The three-story 1898 building that houses 100 West Corsicana Artist and Writer Residency was once home to the local Independent Order of Odd Fellows. It’s fitting that Webb, a collector of fraternal art and artifacts, would serve a residency at the art space, and in addition to his works about Annie Buchanan, he has filled the installation with fraternal pieces and other assorted esoterica. Because Annie was a member of the Order of the Eastern Star, a centerpiece of the exhibition is an Eastern Star cloth. And because Owens spied an artificial rattlesnake coiled in her garden of paper flowers, a table of potent symbols includes a carved rattler. I was especially drawn to a large medicine bottle, “a home laxative made of herbs,” produced by one Mother Mary Smith. “COME ONE COME ALL – THE SICK AND HEAVY LADEN,” beckoned the fragments of remaining paper label. “I AM A STATE MEDICINE VENDOR.”
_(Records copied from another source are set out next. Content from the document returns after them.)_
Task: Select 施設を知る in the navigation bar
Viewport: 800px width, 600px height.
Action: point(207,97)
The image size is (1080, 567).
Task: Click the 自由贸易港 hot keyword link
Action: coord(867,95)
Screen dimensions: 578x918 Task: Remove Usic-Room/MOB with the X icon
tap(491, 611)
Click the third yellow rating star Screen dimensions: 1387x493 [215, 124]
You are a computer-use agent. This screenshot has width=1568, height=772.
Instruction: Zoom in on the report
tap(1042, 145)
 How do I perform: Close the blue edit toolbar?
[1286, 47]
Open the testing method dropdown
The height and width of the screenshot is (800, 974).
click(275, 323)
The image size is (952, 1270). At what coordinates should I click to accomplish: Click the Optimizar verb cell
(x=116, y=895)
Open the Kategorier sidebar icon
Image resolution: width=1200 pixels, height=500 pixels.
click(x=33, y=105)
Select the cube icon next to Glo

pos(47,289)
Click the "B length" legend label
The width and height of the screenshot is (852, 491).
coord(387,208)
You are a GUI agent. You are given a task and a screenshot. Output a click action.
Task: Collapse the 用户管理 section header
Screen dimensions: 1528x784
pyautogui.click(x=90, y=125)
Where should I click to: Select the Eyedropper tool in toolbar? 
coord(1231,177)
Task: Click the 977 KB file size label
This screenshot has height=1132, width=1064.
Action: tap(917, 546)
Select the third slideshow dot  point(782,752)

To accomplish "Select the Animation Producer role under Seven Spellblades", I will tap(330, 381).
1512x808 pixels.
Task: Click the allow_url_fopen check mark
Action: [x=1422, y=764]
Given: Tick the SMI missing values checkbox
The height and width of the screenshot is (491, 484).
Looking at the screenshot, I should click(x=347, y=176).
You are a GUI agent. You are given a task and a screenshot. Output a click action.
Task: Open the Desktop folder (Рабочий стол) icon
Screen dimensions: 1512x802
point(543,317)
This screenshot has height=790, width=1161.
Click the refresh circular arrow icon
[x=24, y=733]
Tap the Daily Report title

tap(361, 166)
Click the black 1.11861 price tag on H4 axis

Mother Mary Smith medicine bottle, artifact

Mother Mary Smith medicine bottle, artifact

The truly uncanny aspect of Webb’s work is that it works with such authenticity and charm. It’s extremely difficult and unusual for an artist who is so clearly embedded in the art-world fabric to produce Outsiderish work so clearly devoid of artifice and pose. There’s a winning purity to his intent, motivation, and execution that seems almost impossible to spark and sustain. For that I’m really kind of in awe of the guy.

I’m in awe of Annie, too. “I never went to school a day in my life,” she told William Owens. “I never went to school a day in my life. I built seven churches and a college for my colored people, but I ain’t never been to school a day in my life.” When Owens asked how people knew about her work, she replied, “How do they know? ‘Cause of me sittin’ down and tellin’ ‘em the truth. See, I tells so much truth in there — the future and the past — the future and the past — all it is, the future and the past.”

Bruce Lee Webb’s installation on the Seer of Corsicana continues at 100 West Corsicana Artist and Writer Residency through the end of December.

*Some sources cite birth and death years of 1893 to 1963.